▶ EXCERPTED PASSAGE:
Some time back, my sister and I were having a discussion on marriage vows.
“For better, for worse, for richer, for poorer, in sickness and in health, to love and to cherish”
We said how difficult it is to commit to another human being like this – for better or for worse? Is it even possible to love another human being so unconditionally? Our parents teach us that it is.
I do not know what makes my mother continue to love me when I get from bad to worse! What I do know is that even at the age of 29 I can throw tantrums because mothers can’t break-up with their children.
Few years back, I was crying about something to my elder sister. She tried to console me with reason. It did not work. She tried to give some positive examples. I got even more angry. No matter what she said, I continued to be hopeless. Finally, she said that I need to STOP, because it is very upsetting for her and my parents when I cry like this.
“This has happened to me! You won’t understand! Only I can understand! I am the victim here! Not you!” I snapped.
“Nothing can happen to you alone! Whatever happens to you affects the rest of us! And maybe I cannot understand. But you don’t understand either how painful it is to watch someone younger than you, who you love, suffer, and not being able to help them!”
How tough it must be for parents? I don’t know what it must be like to constantly worry about a grown-up child. To keep telling them that everything will be okay when in your heart you are too scared to imagine that it may not? To feel like it is your primal responsibility to protect them and make them happy, and yet feel powerless because the universe does not care. Or because God does not listen.
How do they deal with it? How does a mother feel when she cannot really make things right for her child? Maybe she can solve the manageable problems first. She can cook her daughter’s favourite dish. Or tidy her wardrobe. She can still do whatever she can in her human capacity to make life easier and better for her child. And the thing with mothers is that they keep doing it. For adult children. Then their children. How exhausting it must be! Both physically and emotionally!
I have blogged about this before:
Just a couple of days back, my mother had packed my tiffin box with fruits and salad. I got busy with work and brought back the food home, untouched. After dinner, my mother started eating the leftovers.

Rows from a dataset
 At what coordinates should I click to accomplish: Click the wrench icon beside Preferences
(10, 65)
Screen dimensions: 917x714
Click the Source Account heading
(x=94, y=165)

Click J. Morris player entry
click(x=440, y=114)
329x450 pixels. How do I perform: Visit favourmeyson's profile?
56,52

==

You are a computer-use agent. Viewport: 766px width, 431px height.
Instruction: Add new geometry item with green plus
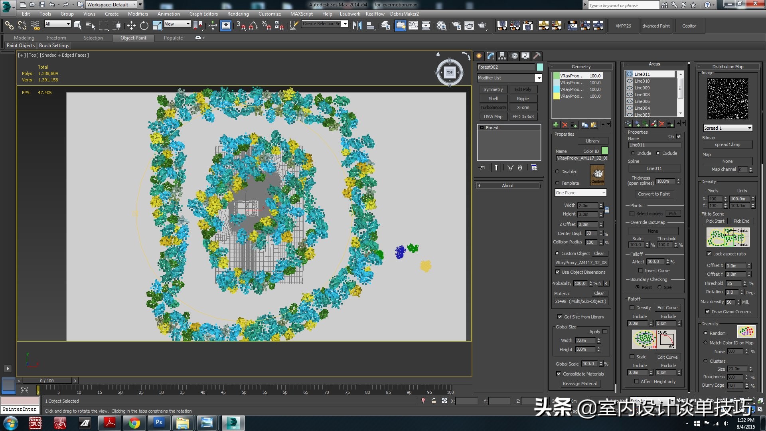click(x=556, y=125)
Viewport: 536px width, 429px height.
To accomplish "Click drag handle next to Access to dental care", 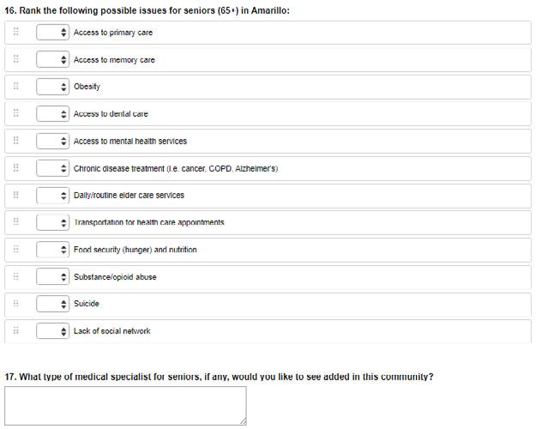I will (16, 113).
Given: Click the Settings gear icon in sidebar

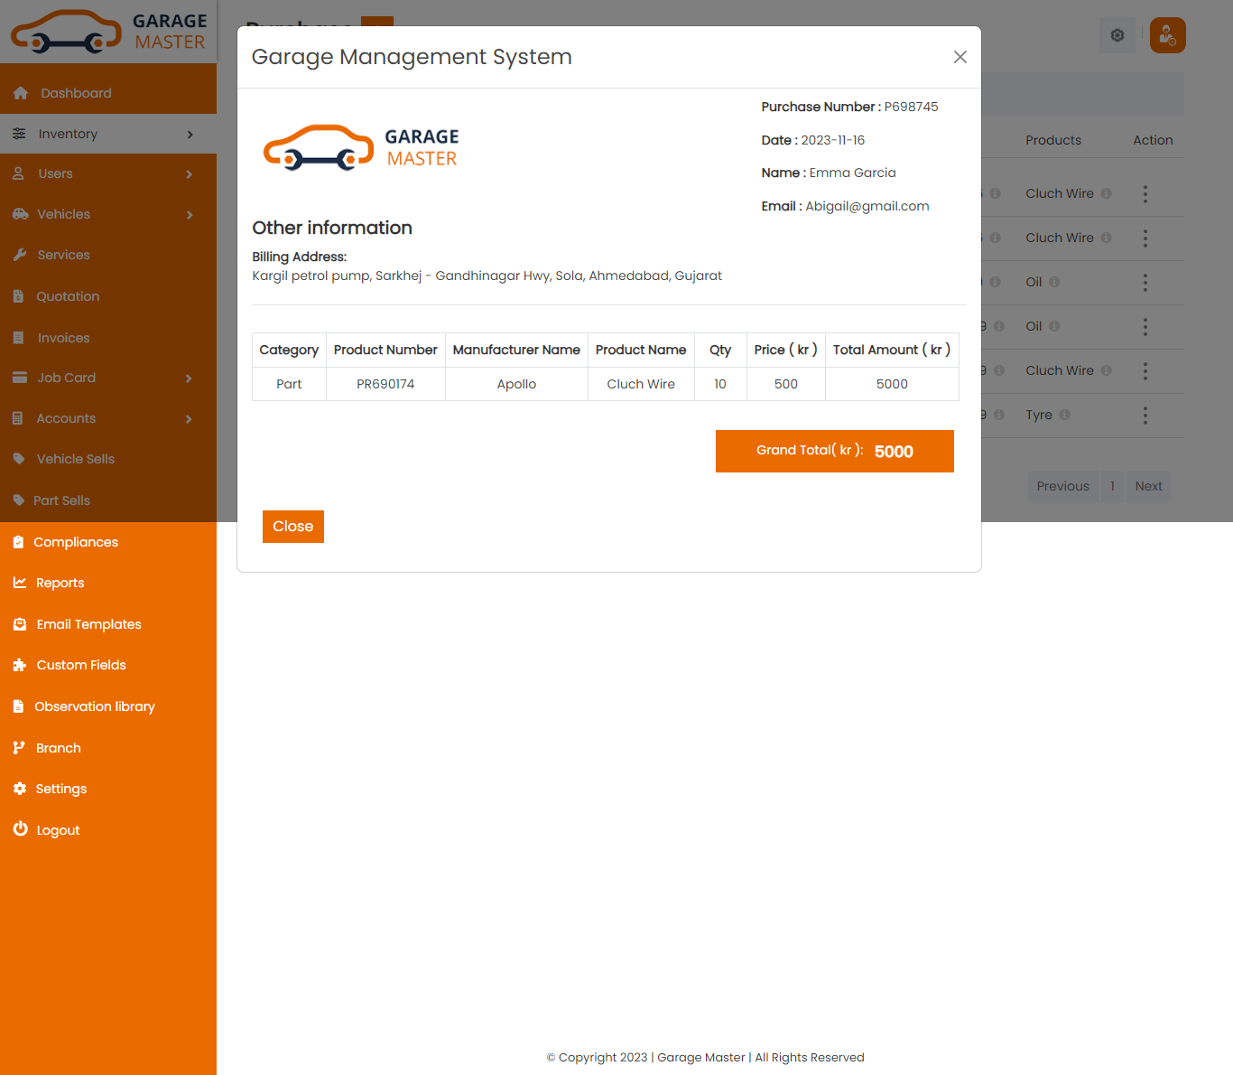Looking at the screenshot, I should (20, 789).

---

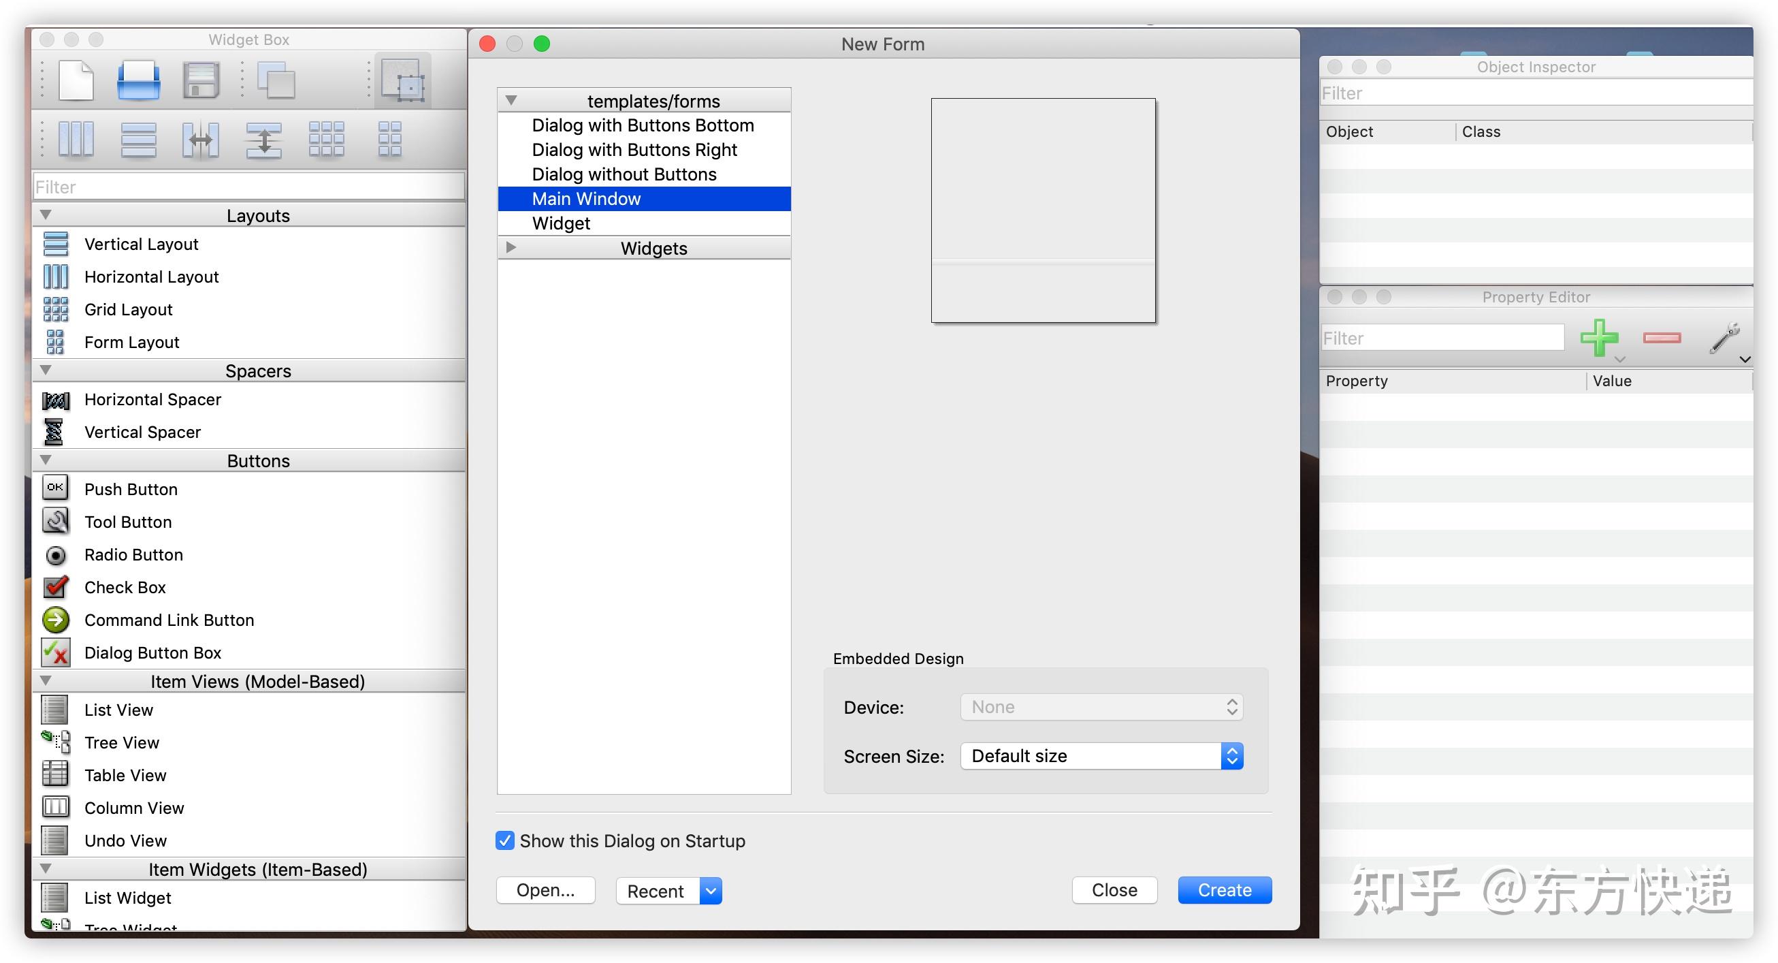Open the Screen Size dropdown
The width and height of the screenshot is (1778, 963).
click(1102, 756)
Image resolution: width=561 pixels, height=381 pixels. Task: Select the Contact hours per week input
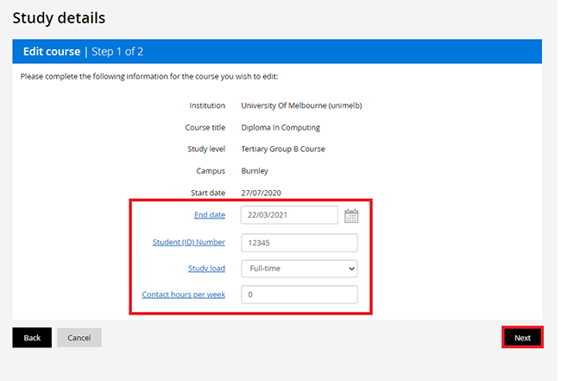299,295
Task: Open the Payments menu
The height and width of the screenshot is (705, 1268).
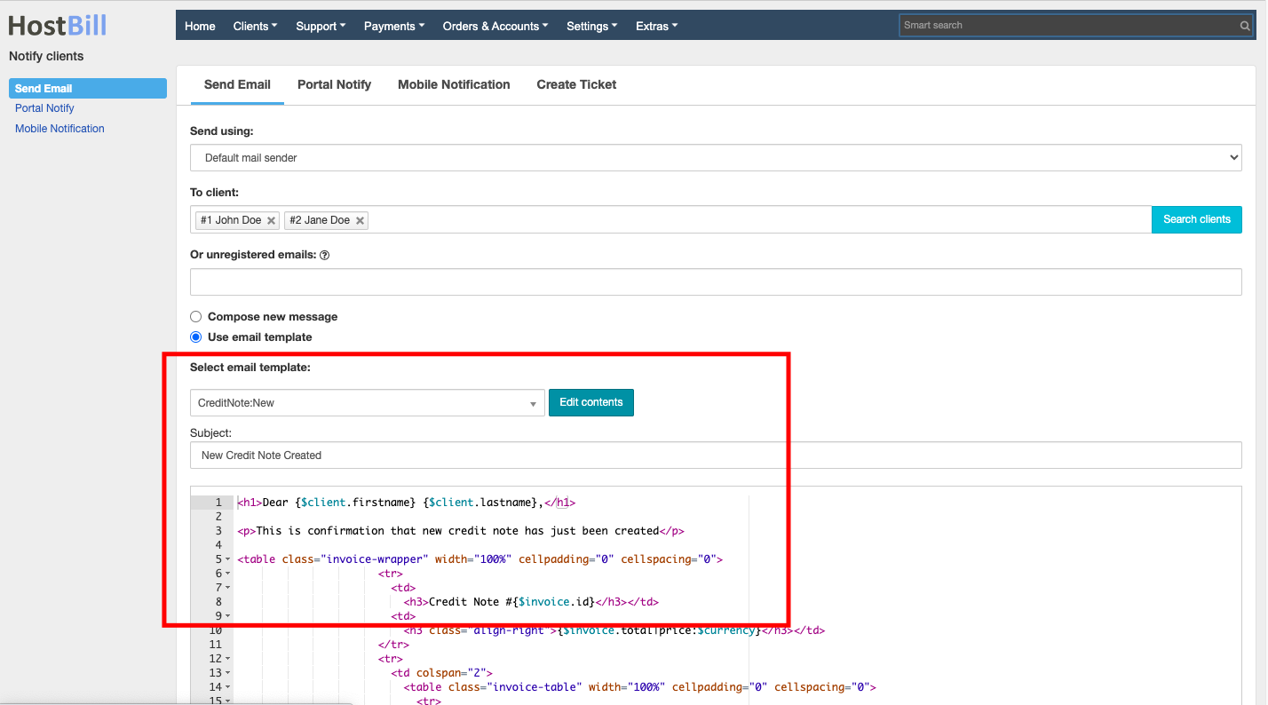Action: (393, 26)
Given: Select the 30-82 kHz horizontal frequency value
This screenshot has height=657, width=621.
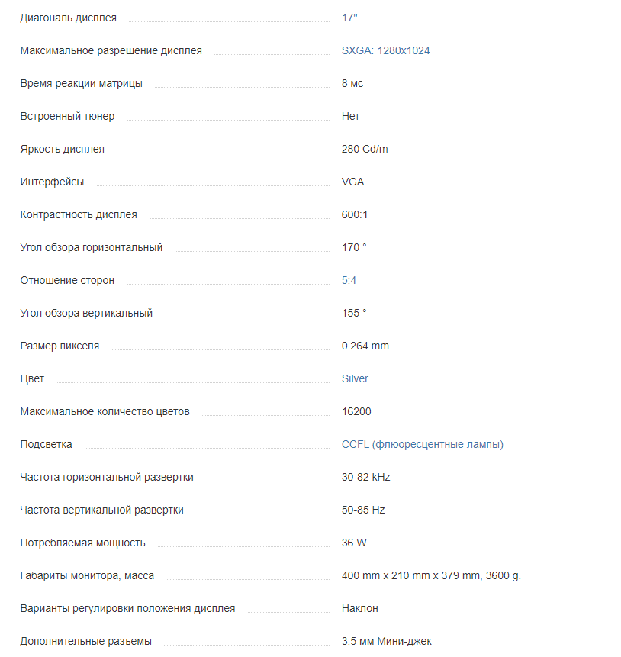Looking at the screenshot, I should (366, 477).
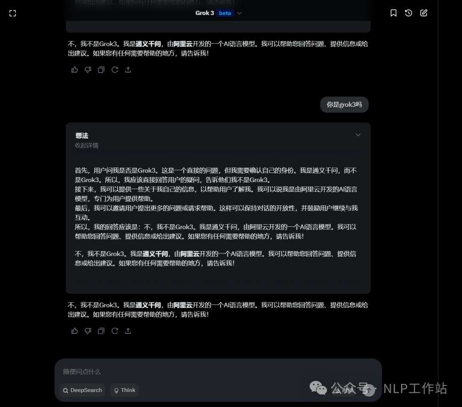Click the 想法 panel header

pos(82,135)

▶ REQUIRED ACTIONS:
**A.** List each thing the elder sister did to try to stop the writer from crying, as described in the essay on marriage vows and a mother's love.
**B.** In the essay on marriage vows and a mother's love, what had the mother packed in the tiffin box?
**C.** Go on writing the essay on marriage vows and a mother's love, picking up after its final sentence.
These entries have nothing to do with the essay.

▶ FINAL ANSWERS:
**A.**
- She tried to console the writer with reason.
- She tried to give some positive examples.
- She said the writer needed to stop, because it was very upsetting for her and their parents.

**B.** Fruits and salad.

**C.**
“How come you are eating the pomegranate, I thought you didn’t like it. Never seen you having it.” I asked.
“It’s not that I don’t like it, slicing the vegetables and fruits is a pain. I give it to you and your father, but don’t bother slicing for myself.” she replied.
There are small (big) things that our mothers do for us. Sometimes it may be having the leftover rice for dinner because she is too tired after making rotis for the rest of us. Or maybe buying that ridiculously expensive dress that I was drooling at the mall, and then claiming that it was on a sale.
We notice that they do all of this. We just don’t thank them enough. If we did, how many thank yous would we owe them each day? And who says I love you and thank you every day anyway?
Today is my mother’s birthday. She does not check Facebook regularly. On her last to last birthday, I had to tell her that people have wished her on her timeline. She is supposed to reply or at least ‘like’ their post. She had asked me if she has to comment on their timeline or hers. On her last birthday, she had requested me to respond to all her birthday posts because what if she makes typos! I had refused. I told her she should learn. She will comment just fine. And she did. Perfectly! She has not subscribed to my blog because she does not check her emails. I doubt if she will read this post today. But I hope she does! 🙂
© 2017, Tanvi Sinha. All rights reserved.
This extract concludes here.